Textauszug:

+++

Auch die Zahl der insgesamt von den Schuldenberatungen unterstützten Personen ist 2024 weiter gestiegen. 61.599 Personen waren es im Vorjahr, das sind um 1,8 Prozent mehr als im Jahr davor - der höchste Wert seit 2018.
Viele der Klienten der Schuldenberatungen müssen mit sehr niedrigen Einkommen auskommen. "Die Situation verschärft sich: Der Anteil jener Personen, die höchstens das Existenzminimum zur Verfügung haben, ist in den vergangenen 2 Jahren um zehn Prozent gestiegen", sagt Clemens Mitterlehner, Geschäftsführer der Dachorganisation der staatlich anerkannten Schuldenberatungen, der ASB Schuldnerberatungen GmbH.

+++

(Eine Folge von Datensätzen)
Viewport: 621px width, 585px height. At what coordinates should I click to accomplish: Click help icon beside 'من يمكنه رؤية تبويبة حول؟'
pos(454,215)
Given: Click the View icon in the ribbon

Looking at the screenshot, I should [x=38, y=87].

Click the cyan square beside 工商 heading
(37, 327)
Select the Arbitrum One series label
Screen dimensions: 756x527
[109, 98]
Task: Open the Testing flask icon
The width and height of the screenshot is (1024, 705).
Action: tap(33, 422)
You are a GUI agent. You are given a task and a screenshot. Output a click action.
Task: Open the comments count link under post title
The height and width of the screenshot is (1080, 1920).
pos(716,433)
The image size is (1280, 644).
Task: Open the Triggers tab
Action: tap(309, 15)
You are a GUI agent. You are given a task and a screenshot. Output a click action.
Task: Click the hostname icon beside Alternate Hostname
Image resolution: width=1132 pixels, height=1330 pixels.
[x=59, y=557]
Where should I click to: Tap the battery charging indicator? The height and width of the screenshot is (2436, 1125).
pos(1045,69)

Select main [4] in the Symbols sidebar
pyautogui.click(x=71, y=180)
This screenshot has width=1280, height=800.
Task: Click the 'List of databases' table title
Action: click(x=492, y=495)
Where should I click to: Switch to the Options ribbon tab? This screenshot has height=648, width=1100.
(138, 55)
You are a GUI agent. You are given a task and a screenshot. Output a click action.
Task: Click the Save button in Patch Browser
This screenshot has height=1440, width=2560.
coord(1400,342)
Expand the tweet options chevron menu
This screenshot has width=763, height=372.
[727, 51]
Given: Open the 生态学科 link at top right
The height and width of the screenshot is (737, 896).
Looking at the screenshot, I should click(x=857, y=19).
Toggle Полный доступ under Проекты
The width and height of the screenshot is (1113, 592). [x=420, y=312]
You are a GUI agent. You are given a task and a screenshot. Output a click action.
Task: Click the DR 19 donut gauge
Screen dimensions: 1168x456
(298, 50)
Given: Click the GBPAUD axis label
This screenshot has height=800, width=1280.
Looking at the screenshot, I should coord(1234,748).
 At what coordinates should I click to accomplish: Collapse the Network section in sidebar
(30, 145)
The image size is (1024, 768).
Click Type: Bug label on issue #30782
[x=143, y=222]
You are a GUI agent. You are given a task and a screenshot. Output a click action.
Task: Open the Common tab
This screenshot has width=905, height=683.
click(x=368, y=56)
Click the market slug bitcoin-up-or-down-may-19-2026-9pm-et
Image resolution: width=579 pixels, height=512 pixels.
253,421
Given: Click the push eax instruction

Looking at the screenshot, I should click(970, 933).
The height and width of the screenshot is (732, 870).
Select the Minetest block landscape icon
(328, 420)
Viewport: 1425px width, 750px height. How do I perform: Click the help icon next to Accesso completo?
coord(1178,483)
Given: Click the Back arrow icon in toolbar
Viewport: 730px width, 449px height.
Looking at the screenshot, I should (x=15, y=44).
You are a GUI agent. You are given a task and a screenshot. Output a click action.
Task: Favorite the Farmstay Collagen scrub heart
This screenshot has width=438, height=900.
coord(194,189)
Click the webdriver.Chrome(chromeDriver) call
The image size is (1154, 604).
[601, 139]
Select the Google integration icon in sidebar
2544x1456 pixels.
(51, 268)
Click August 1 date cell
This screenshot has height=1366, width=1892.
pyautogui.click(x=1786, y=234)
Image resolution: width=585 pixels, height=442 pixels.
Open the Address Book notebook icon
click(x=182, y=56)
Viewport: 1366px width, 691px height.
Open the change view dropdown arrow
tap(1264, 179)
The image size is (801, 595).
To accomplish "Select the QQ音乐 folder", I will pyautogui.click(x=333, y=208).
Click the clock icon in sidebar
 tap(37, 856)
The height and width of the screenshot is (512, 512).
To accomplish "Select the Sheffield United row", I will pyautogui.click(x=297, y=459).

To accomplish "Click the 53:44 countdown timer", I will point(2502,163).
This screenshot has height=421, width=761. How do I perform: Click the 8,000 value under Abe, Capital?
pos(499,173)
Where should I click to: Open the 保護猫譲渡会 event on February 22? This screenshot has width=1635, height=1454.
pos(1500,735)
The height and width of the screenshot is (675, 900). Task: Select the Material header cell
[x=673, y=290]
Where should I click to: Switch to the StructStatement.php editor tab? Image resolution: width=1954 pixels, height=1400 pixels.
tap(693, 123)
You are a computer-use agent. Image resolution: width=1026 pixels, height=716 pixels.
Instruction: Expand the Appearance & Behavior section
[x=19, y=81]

+++

Arbeitsauftrag: Kopieren Sie aus dem Textauszug über die Schuldenberatungen wortgetreu die Passage, die mit „Viele der Klienten“ beginnt und mit „ASB Schuldnerberatungen GmbH.“ endet. Die Zeilen sind gesondertes Material und stehen für sich.

Übungsergebnis:
Viele der Klienten der Schuldenberatungen müssen mit sehr niedrigen Einkommen auskommen. "Die Situation verschärft sich: Der Anteil jener Personen, die höchstens das Existenzminimum zur Verfügung haben, ist in den vergangenen 2 Jahren um zehn Prozent gestiegen", sagt Clemens Mitterlehner, Geschäftsführer der Dachorganisation der staatlich anerkannten Schuldenberatungen, der ASB Schuldnerberatungen GmbH.